- Born: September 9, 1959 (age 66) Snow Lake, Manitoba, Canada
- Occupation: Actor
- Years active: 1986–present

= Brent Stait =

Canadian actor (born 1959)

Brent Stait (born September 9, 1959) is a Canadian actor, best known for his roles as Rev Bem in the science fiction television series Andromeda and Louis Ferretti in Stargate SG-1.

==Biography==
Stait was born in Snow Lake, Manitoba and grew up in The Pas. Though it is commonly said that Stait left Andromeda due to an allergic reaction to the prosthetics his character required, a 2011 interview revealed his departure was motivated by "physical exhaustion" from wearing the full Rev Bem costume.

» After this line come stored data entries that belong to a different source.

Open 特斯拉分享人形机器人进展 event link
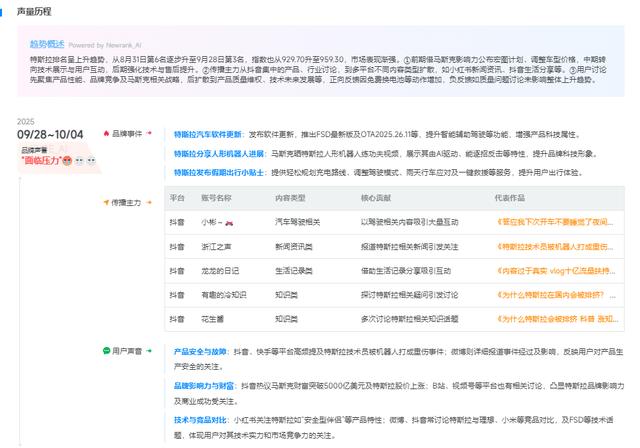 point(217,154)
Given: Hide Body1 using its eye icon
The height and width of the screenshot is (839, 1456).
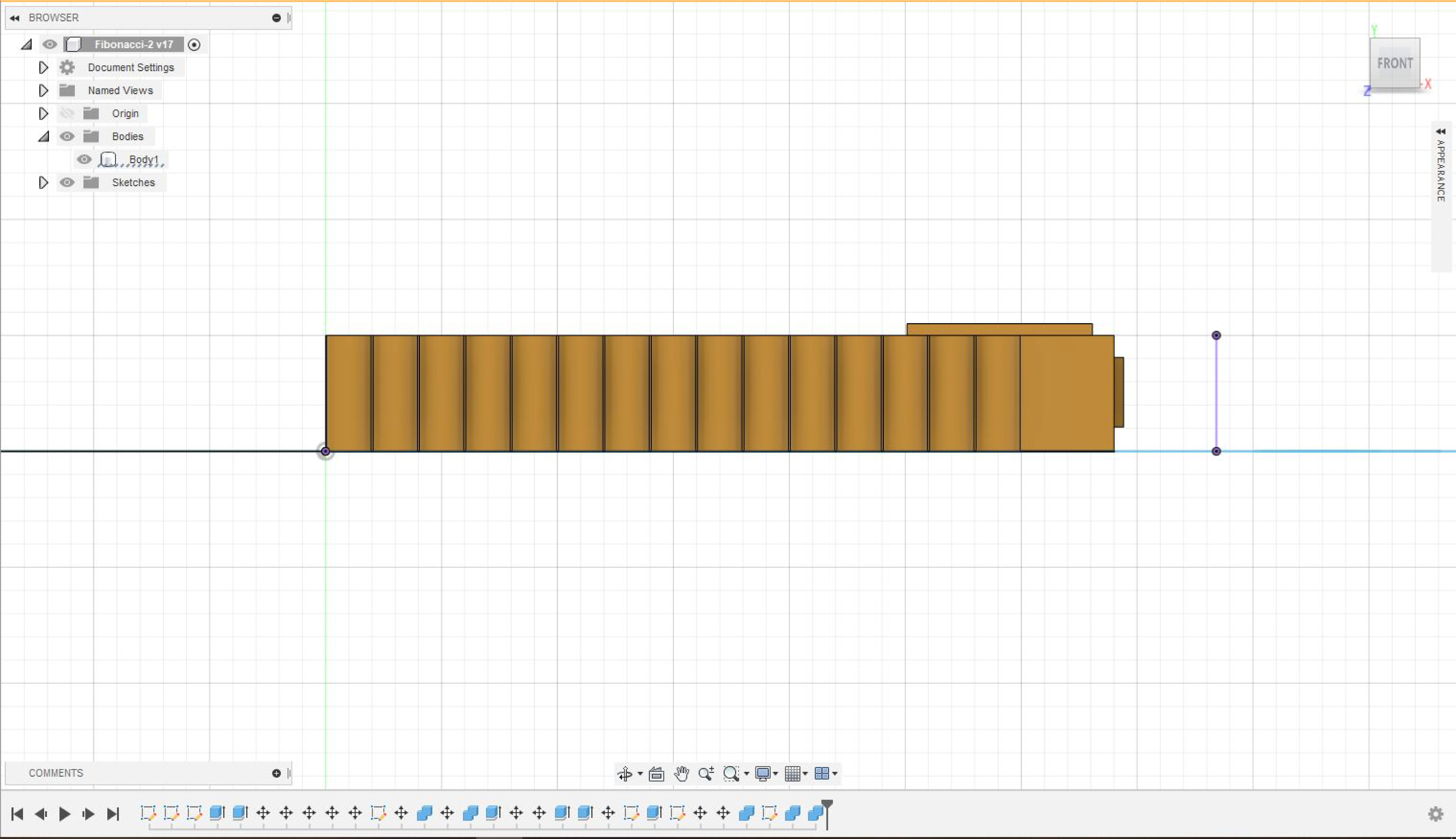Looking at the screenshot, I should click(84, 160).
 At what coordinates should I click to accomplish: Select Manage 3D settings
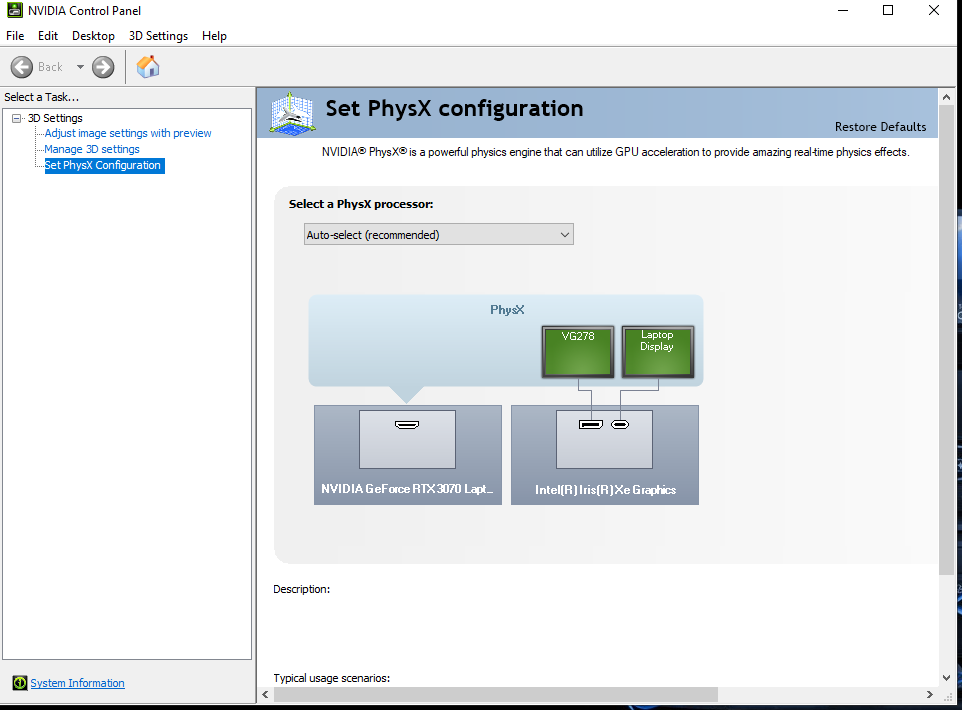pos(92,149)

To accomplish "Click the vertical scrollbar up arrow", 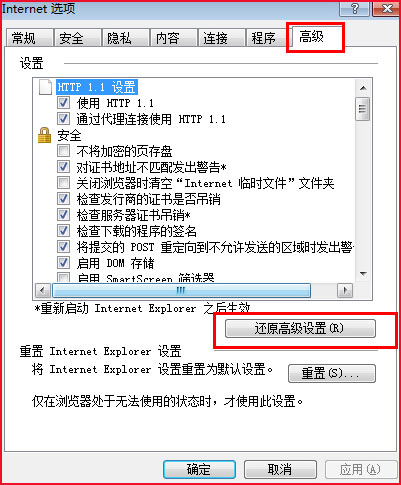I will pyautogui.click(x=363, y=88).
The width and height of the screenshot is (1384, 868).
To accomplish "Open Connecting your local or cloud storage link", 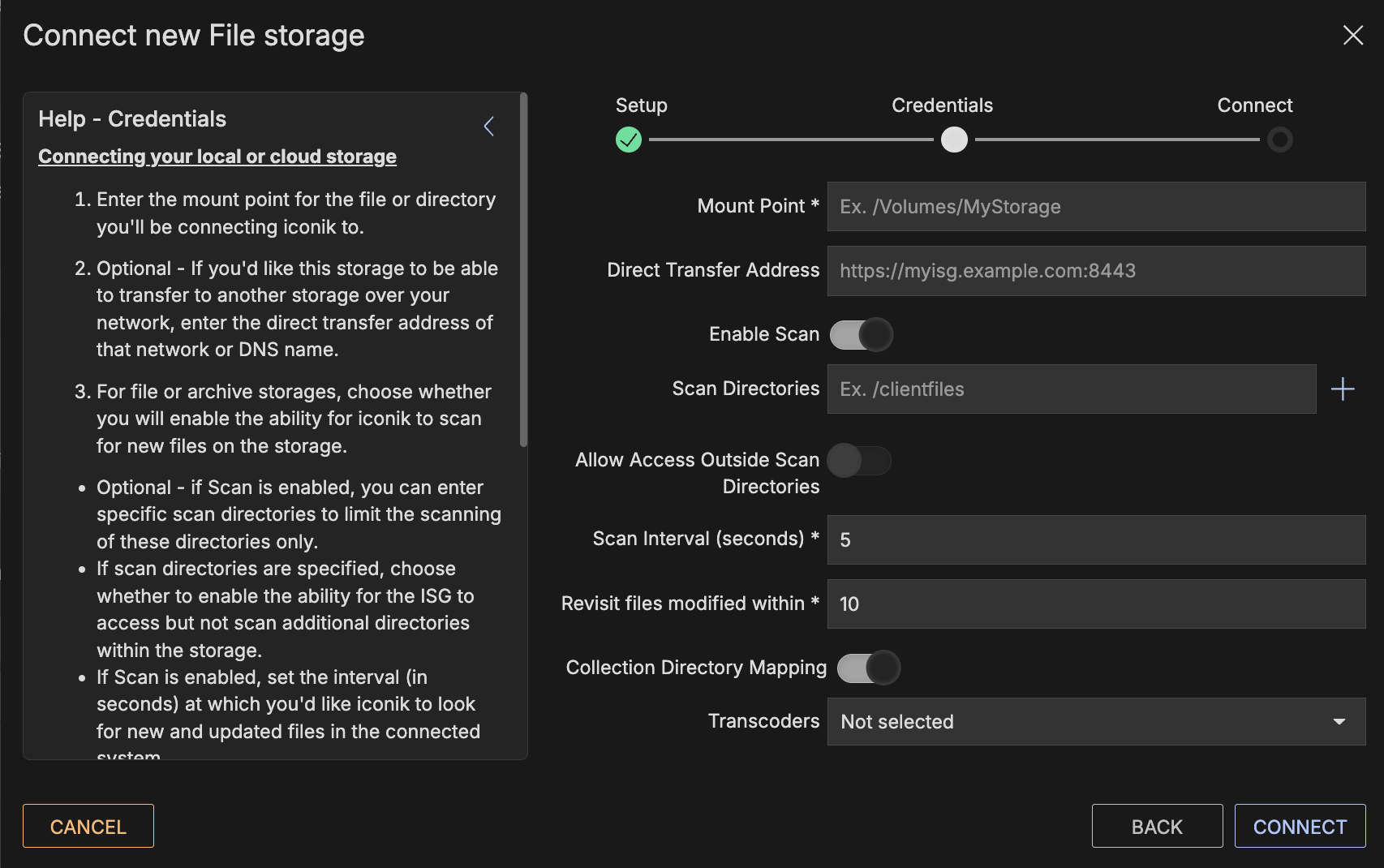I will click(x=217, y=157).
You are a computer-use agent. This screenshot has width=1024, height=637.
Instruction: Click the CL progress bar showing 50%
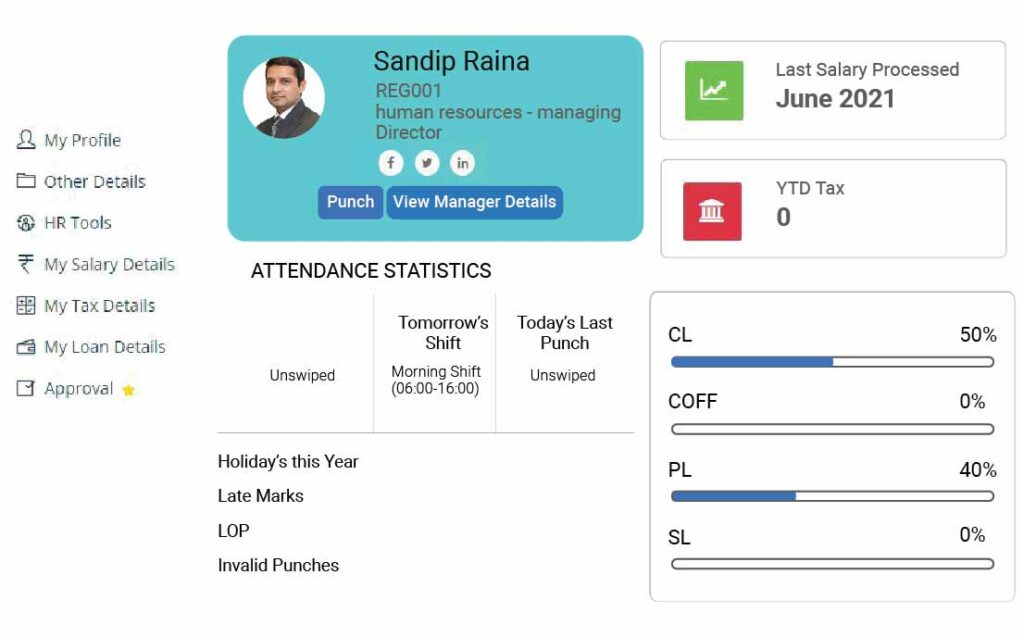828,361
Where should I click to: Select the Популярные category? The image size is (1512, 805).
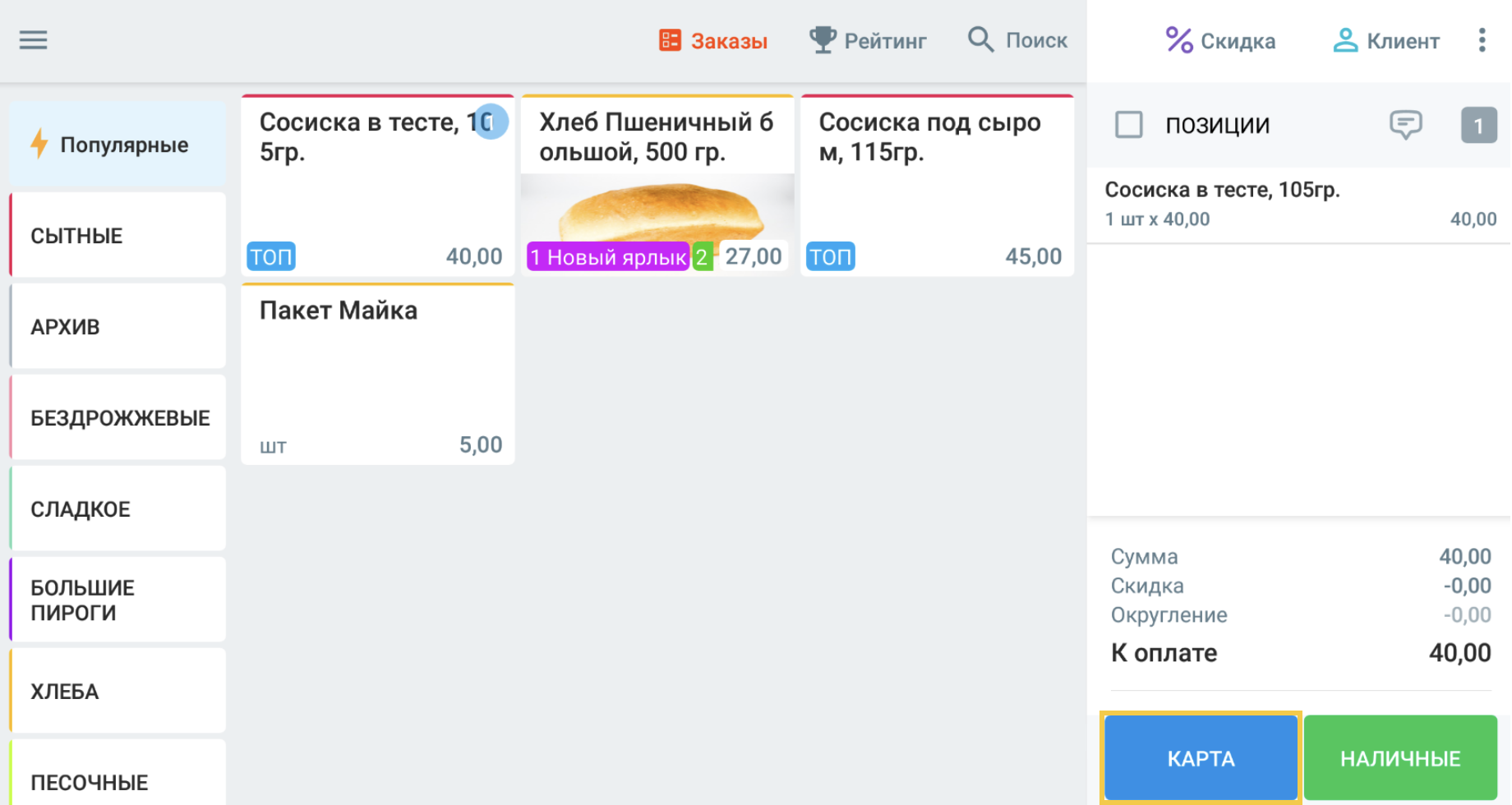pos(118,145)
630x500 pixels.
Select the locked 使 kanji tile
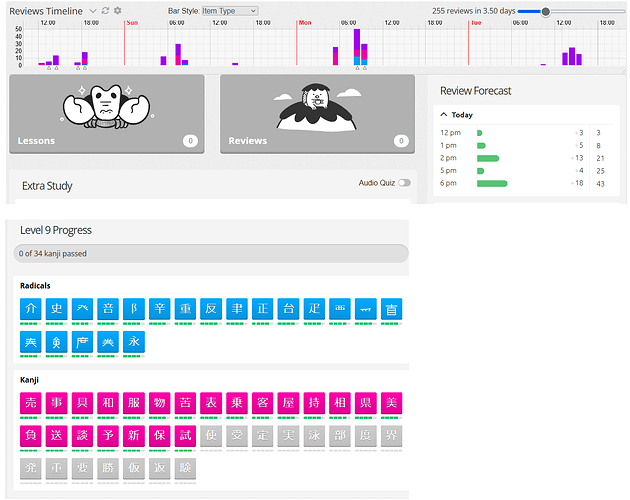click(x=211, y=436)
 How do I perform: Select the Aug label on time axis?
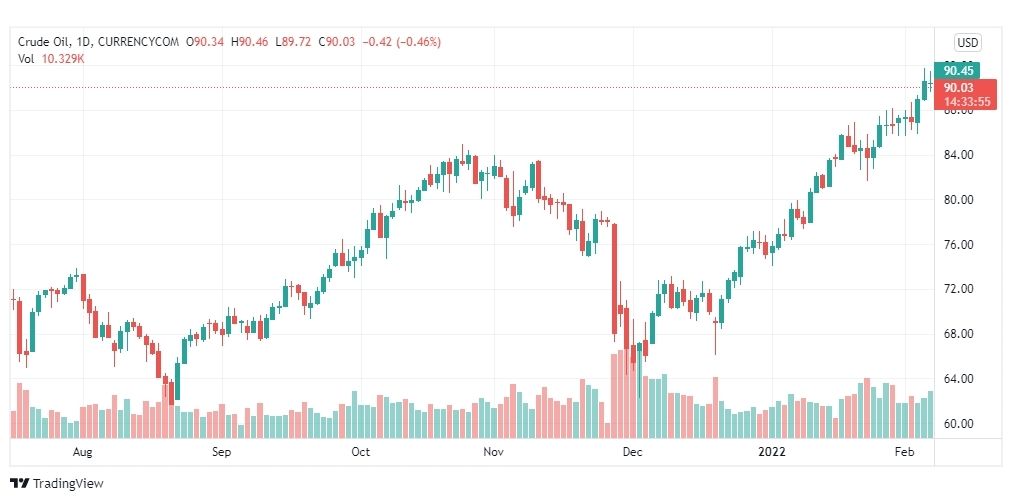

Stait substituted for the body of Michael Kenmore in his Wraith form in the Stargate Atlantis episode "Allies", though Connor Trinneer continued to provide the voice. Trinneer returned to the full role after this singular episode as shown in "The Kindred (Part 1)".

Stait played DC Comics superhero Doctor Fate in Absolute Justice, a film that takes place inside the events of the ninth season of the Superman television series Smallville, the first live action appearance of the character. In the movie, Fate is allied with fellow members of the Justice Society and comes into conflict (and later alignment) with the Justice League. Brent Stait received very positive reviews for his portrayal.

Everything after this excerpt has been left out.